[[ Document excerpt open ]]
Its a strange place I find myself in at this time of year. As a child, Xmas was meagre with mostly handmade clothes for an old doll, Perhaps something new handmade for us to wear on the day. Some fruit & some nuts and a few lollies, all of which was a real treat. Mum had seven of us to make up gifts for and there was never much money. Most of our clothes were hand me down and with our cousins, bags of clothes and toys were passed around and delighted in and treasured as if new. Its such a contrast to today’s parents and children’s expectations, though I never remember feeling disappointed.
Lindy and I were close in age and often got different versions of the the same thing. I remember one year Lindy getting a shiny belt made with a linked chain. Mine had small squares in every different colour. I was about 8 perhaps and thought it was one of the most beautiful things I had ever seen. I wondered the other day if I would find a remnant of it when we tidy out Mums draws as nothing was ever wasted. She gathered up shiny trinkets broken or not and made them into something new. If something went to rags buttons, laces and trims carefully cut and stashed. I have been lucky enough to have both my Nana’s button tin and now my Mums.
Mum gave me a patch work quilt recently and I was amazed to find I recognised almost all the fabrics from my childhood. A shirt, A summer dress, An evening gown, A pocket from a jacket, A piece of blanket. These all cut into odd shapes and carefully stitched together. This would never stand up to any scrutiny at a quilters class however and when I threw it out on the bed I screwed my face up at the uneveness of the squares, the stretchy knit fabric pulling the other pieces out of plum. The scratchy glittery piece from an evening gown sitting beside the delicate piece of petticoat. No matter I thought…I will take it all to bits and resew it! Then it will last forever and be a true momento of Mum I thought as I folded it up…but then I threw it out over the bed again the other day and realised this is exactly who Mum was.
[[ Document excerpt closed ]]
[[ Data block open ]]
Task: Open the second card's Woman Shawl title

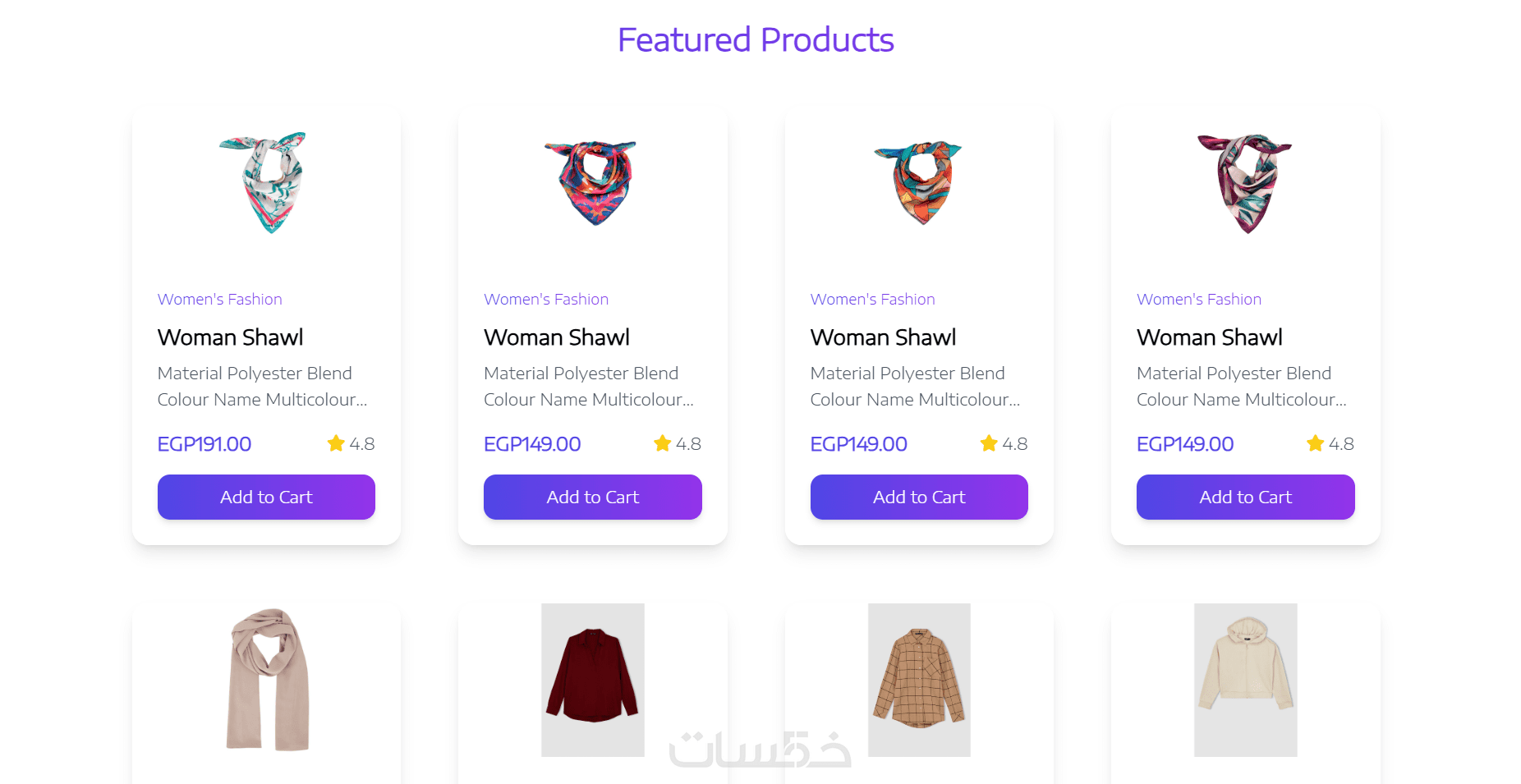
[[ Data block closed ]]
▸ Tasks to complete:
[1] Answer these questions about the Christmas memoir:
(a) How many children did Mum have to make gifts for?
(b) What design was on the belt the narrator received at about age 8?
(c) What did Mum recently give the narrator?
[2] Does each statement agree with the Christmas memoir? Answer yes or no for each, and quote the words that decide it.
(a) The narrator remembers often feeling disappointed at Christmas.
(b) The narrator has both Nana's button tin and Mum's.
(c) Lindy's belt was made of small squares in every different color.
[3] Can you extend the Christmas memoir by a short paragraph, starting after its final sentence?

▸ Answers by item:
[1]
(a) Seven.
(b) Small squares in every different colour.
(c) A patchwork quilt.

[2]
(a) No: "though I never remember feeling disappointed."
(b) Yes: "I have been lucky enough to have both my Nana’s button tin and now my Mums."
(c) No: "Lindy getting a shiny belt made with a linked chain."

[3]
She sewed with speed and purpose. She didn’t expect people to examine her work or critique it. It was merely to serve the purpose of being a bed cover and to reuse old fabrics. No more no less. The construction of this and the mismatched fabrics, was actually the beauty of it. The memory of each beautiful square living a new life with a new purpose.
When I look at it I see the blouse she wore in photos before I was born, the richly patterned circular skirt she wore in the 50’s, the satin and glittery evening wear she wore in the 60’s, the tartan I made a jacket out of in the 70’s as she patiently helped me learn to sew and the stretchy knit fabric I made into a top and skirt in the 80’s that she loved.There are fabrics I have no idea where they came from but it is absolutely beautiful… exactly as it is.